Net interest income for the six months ending June 30, 2010 totaled $21.78 million, up $8.56 million, or 64.7%, from the $13.22 million of net interest income earned in the first six months of 2009, as the $7.99 million of additional net interest income of the Acquired Banks added to the 4.3% increase in net interest income of Premier s other operations. Interest income in the first six months of 2010 increased by $8.53 million, or 46.7%, as a result of the $9.03 million of interest income added by the operations of the Acquired Banks. Excluding the operations of the Acquired Banks, interest income decreased by $505,000, or 2.8%, in the first six months of 2010. Interest income on loans decreased by $272,000, largely due to a lower average volume of loans outstanding and a slightly lower yield earned on those loans. Interest earned on investments decreased by $229,000, due to lower average yields even though on a higher average volume of investments. Interest earned on federal funds sold and interest bearing bank balances decreased by $4,000, largely due to lower yields earned resulting from the Federal Reserve Board of Governors policy to stimulate the economy by maintaining the federal funds sold rate near 0.00% to 0.25%.

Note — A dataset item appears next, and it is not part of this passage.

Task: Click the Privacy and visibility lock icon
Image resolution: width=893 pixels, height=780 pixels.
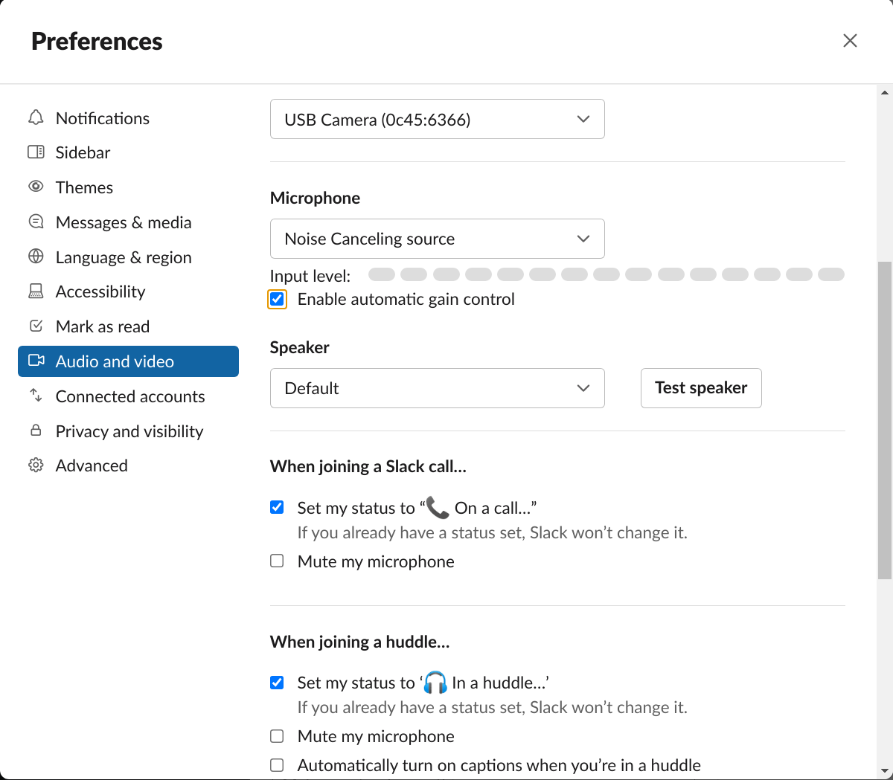Action: tap(36, 431)
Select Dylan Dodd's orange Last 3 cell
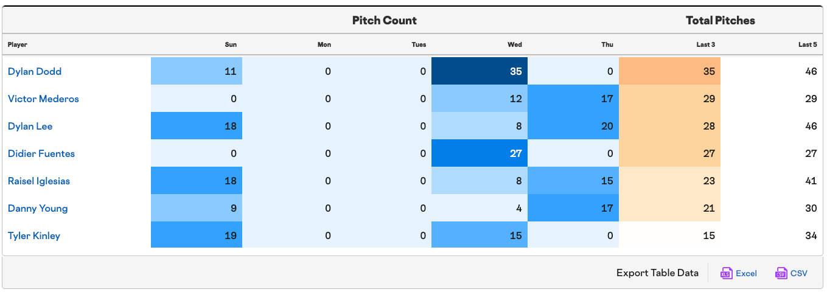The width and height of the screenshot is (827, 292). pyautogui.click(x=669, y=71)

Interest expense in the first six months of 2010 (which includes the $1.04 million increase in interest expense in 2010 from the operations of the Acquired Banks) decreased by $30,000, or 0.6%, when compared to the same six months of 2009. Excluding the Acquired Banks operations, interest expense decreased by $1.07 million, or 21.3%, in 2010 compared to the first six months of 2009, more than offsetting the decrease in interest income from the remaining Premier operations. Interest expense on deposits (excluding the operations of the Acquired Banks) decreased by $1.08 million, or 23.5%, largely due to lower rates paid, although on a higher average balance of deposits outstanding. Interest expense on repurchase agreements and other short-term borrowings decreased by $3,000, largely due to a lower average balance. Interest expense on FHLB advances decreased by $53,000, due to a decrease in the average balance outstanding resulting from principal payments and maturities during the last twelve months as well as a lower average rate paid as a result of maturities in the second quarter of 2010. Slightly offsetting these decreases, interest expense on other borrowings increased by $62,000 due to higher rates paid on a higher average outstanding balance. The Board of Governors policy to reduce the federal funds rate to nearly zero, coupled with the U.S. Treasury actively buying investment securities, has significantly reduced the yield on much of Premier s earning assets including investments, federal funds sold and variable rate loans. Premier has tried to offset some of the lower interest income by lowering the rates paid on its deposits and repurchase agreements with customers. However, the higher yield on the loans of the Acquired Banks coupled with the lower rates paid on the interest bearing deposits and borrowings of the Acquired Banks have combined to boost Premier s overall net interest margin. Premier s net interest margin in the first six months of 2010 was 4.38% compared to 4.01% for the same period in 2009. A portion of the additional interest income on loans from the acquired banks is the result of recognizing into interest income the remaining fair value discount on notes that are fully paid-off during the period. These events cannot be predicted with certainty and may positively or negatively affect interest income on loans in future months.